• [Provided passage]:
::::::::
TEHRAN (FNA)- It’s been a few years that the plight of the Rohingya Muslims, a persecuted religious minority in the Southeast Asian country of Myanmar, has been making the headlines worldwide.
Rohingya people have been living in Myanmar’s Rakhine State, also known as Arakan, since mid-15 century. They’re Muslim, and as of 2014, their population in Myanmar amounts to 1.3 million. An estimated 1 million Rohingyas live overseas.
The government of Myanmar denies the Muslim Rohingyas official citizenship, and sometimes cracks down on them violently. They’re usually forced out of their cities, and displaced as refugees in the neighboring countries; however, these countries, including Bangladesh and Thailand, most of the times refuse to grant them entry, and so they continue wandering across the shores and ports despondently.
A British activist who has been working to support the cause of the Rohingya Muslims says there isn’t sufficient determination on the part of the international community to help the Rohingya people, which she believes are an underrepresented and suppressed minority.
“Certainly there is currently a fascist ideology to be found in the country that promotes pure Burmese Buddhist ethnicity as the superior race and this is being played on in the run up to the country’s elections which are due to take place in October-November of this year,” said Jamila Hanan in an interview with Fars News Agency. “The current military powers are promoting themselves as the party of stability and are utilizing the Muslims as scapegoats for all of the country’s problems, holding the Muslims up as a security risk so that people vote for status quo.”
Rohingyas are seen as an outcast group, not favored by the government in Myanmar, a country of about 54 million people. Myanmar is a Buddhist-majority nation.
Jamila Hanan is a Britain-based blogger and social media, human rights activist. She has been working to reflect the voice of the Rohingya community since the attacks broke out in June 2012, leading to the killing of hundreds of Muslims in the Rakhine State. She writes a campaign blog for advocating the cause of Rohingya people at “SaveTheRohingya.blogspot.com”.
Q: Why are the Rohingya Muslims in Myanmar being denied official citizenship and equal sociopolitical rights with the rest of the citizens? Why has the Buddhist majority been cracking down on them in the recent years and treating them so pejoratively? Are there historical factors at work?
A: The Rohingya are denied their rights quite simply because the Burmese government, both central and local, do not want the Rohingya living in Myanmar – formerly called Burma, and want to eliminate them from the land. This is a textbook case of ethnic cleansing. There has certainly been a history of persecution that stems back to the late seventies when the first attempt was made to drive the Rohingya from the land, starting under the dictatorship of Ne Win. These efforts seem to have been renewed every decade or so, later by the dictator Than Shwe and more recently under the directive of President Thein Sein. In 1982 a citizenship law was passed which basically rendered the majority of the Rohingya stateless, even though their ancestors have lived on the land for generations. The recent crackdown on the Rohingya which began in June 2012 was a very coordinated effort to clear the land, which in my opinion was with the primary intent to redevelop the area for new business and tourism opportunities. This intent was being disguised as a rise in racial hatred as a result of opening up to democracy and freedom of speech, but the reality is that the propaganda that is ramping up the tension and the monks who are preaching hatred are all sponsored by authorities, whilst the peaceful Buddhist voices that represent the true face of Buddhism are suppressed for political gain.
::::::::
• [Dataset extract]:
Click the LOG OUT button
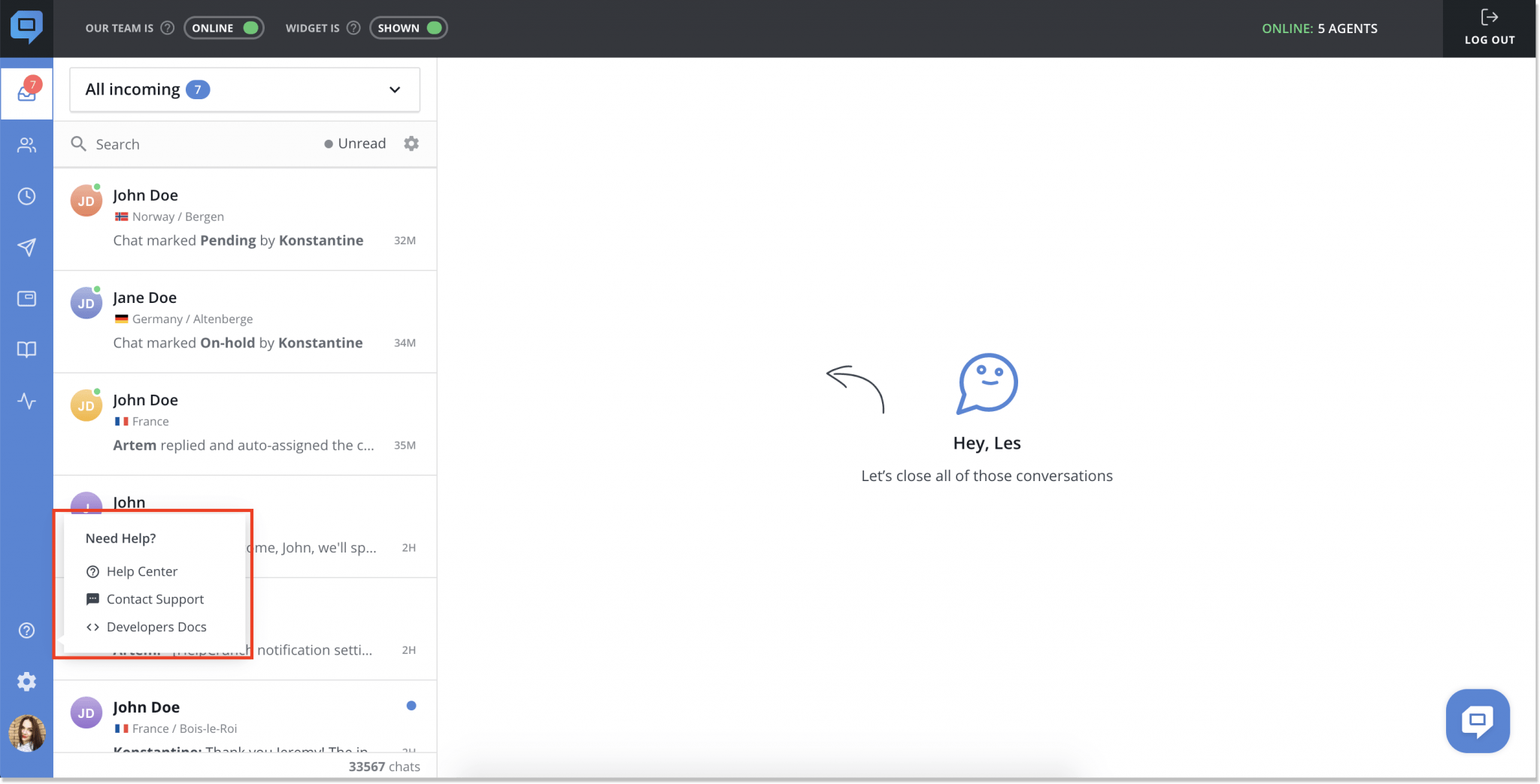Image resolution: width=1540 pixels, height=784 pixels. (x=1489, y=29)
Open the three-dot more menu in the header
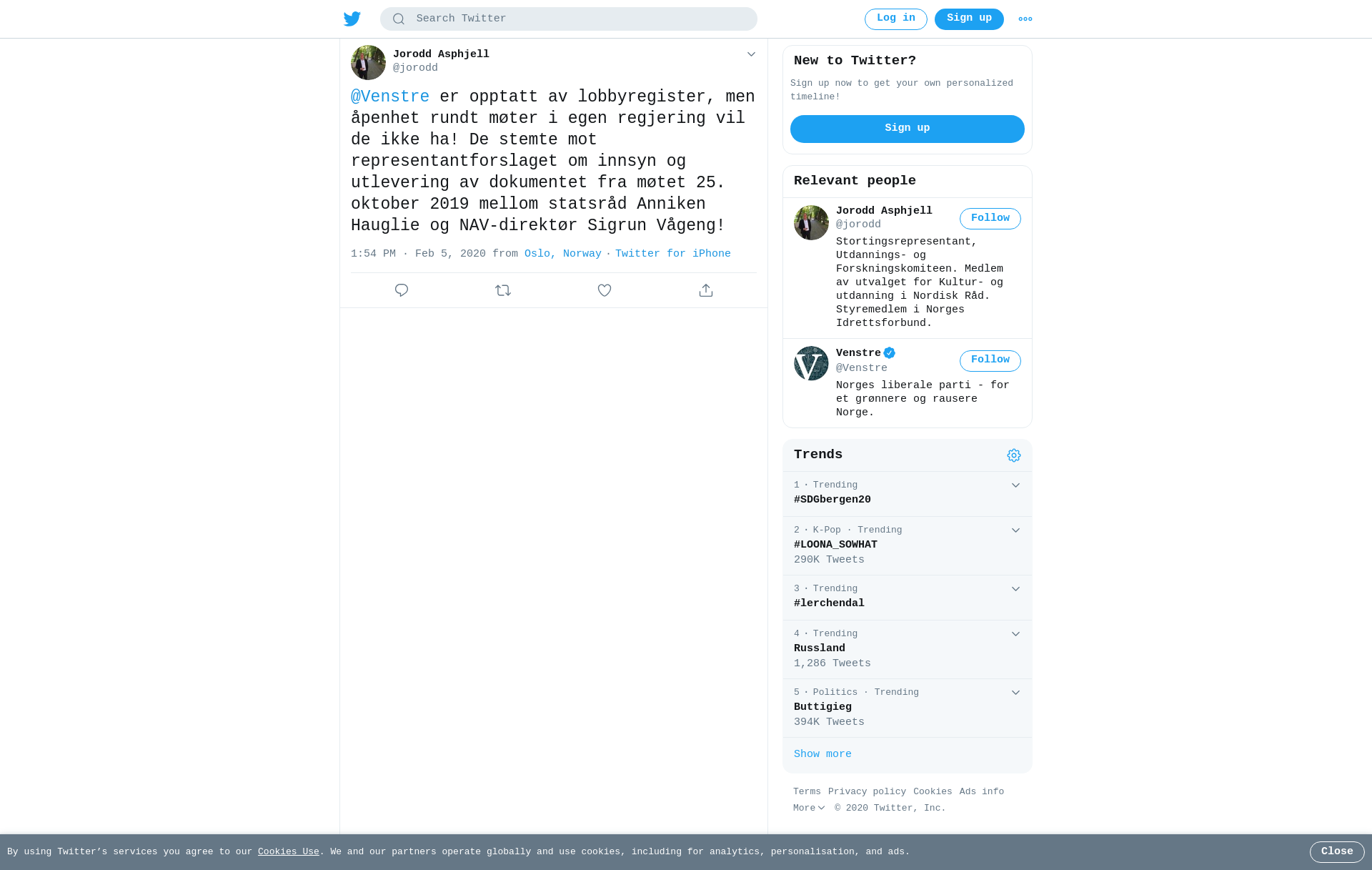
::::::::
• [List of tasks]:
A. According to the Rohingya article, in what year was the citizenship law passed that left most Rohingya stateless?
B. Reproduce the Rohingya article word for word from "Rohingyas are seen" up to and including "a Buddhist-majority nation.".
The data is separate material, unrelated to the Rohingya article.

• [Full answers]:
A. 1982

B.
Rohingyas are seen as an outcast group, not favored by the government in Myanmar, a country of about 54 million people. Myanmar is a Buddhist-majority nation.